Multi-Agent Reinforcement Learning with 'Roller Champions'

Eva Raggini  (Machine Learning Programmer, Ubisoft)

Pass Type: All Access Pass, Core Pass

Topic: Design, Programming

Format: Lecture

Vault Recording: TBD

Audience Level: Advanced

Sports video games like Roller Champions usually require more-advanced AI teammates with real-time strategic collaboration, and more complex and realistic agent interactions.

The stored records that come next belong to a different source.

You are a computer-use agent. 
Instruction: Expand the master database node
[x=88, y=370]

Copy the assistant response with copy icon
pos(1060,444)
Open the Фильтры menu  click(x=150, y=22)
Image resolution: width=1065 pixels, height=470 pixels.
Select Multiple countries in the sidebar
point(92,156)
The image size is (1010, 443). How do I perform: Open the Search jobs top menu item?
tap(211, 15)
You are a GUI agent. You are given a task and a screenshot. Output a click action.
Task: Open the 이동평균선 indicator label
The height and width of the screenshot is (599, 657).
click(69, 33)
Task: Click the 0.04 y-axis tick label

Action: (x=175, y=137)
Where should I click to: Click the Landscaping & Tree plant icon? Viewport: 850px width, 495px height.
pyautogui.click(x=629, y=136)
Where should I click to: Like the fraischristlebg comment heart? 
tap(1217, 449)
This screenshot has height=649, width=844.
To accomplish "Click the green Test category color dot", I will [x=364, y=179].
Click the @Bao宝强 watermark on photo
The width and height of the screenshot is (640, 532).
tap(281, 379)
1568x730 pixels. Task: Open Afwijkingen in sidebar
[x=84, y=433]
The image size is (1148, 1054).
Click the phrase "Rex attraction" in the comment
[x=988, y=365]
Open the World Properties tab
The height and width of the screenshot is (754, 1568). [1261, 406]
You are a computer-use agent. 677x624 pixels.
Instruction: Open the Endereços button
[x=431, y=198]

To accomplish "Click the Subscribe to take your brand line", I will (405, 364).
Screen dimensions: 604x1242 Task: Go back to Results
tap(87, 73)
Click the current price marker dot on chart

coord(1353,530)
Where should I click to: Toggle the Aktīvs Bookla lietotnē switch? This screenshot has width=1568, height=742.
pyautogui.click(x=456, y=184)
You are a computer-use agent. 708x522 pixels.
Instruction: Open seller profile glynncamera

In this context, it is essential to elaborate on less predictable behaviors closer to human actions to keep the player's interest and immersion.

This talk aims to unveil the multiple challenges facing the introduction of deep reinforcement learning (Deep RL) in a real-world game production that must deliver high-end results in a multi-player environment where agents must effectively collaborate with real players.

Eva Raggini, Machine Learning Programmer at Ubisoft, will show how the team achieved the modeling of multiple complex behaviors using multi-agent reinforcement learning (MARL), how they overcame a range of difficulties within complex training environments, their approach to handling collaboration between agents and players, and why they incorporated changes in the production workflow to rely more heavily on machine learning inference.

Takeaway

Attendees will gain useful insights into managing specific reinforcement learning issues in a multi-agent system environment. The goal is to help future machine learning programmers identify the challenges related to this technology, enlightening the workflow steps to model complex NPC behaviors required to achieve a production-ready quality.

Intended Audience

This is for ML/AI programmers interested in reinforcement learning usage and technological advancement in game production.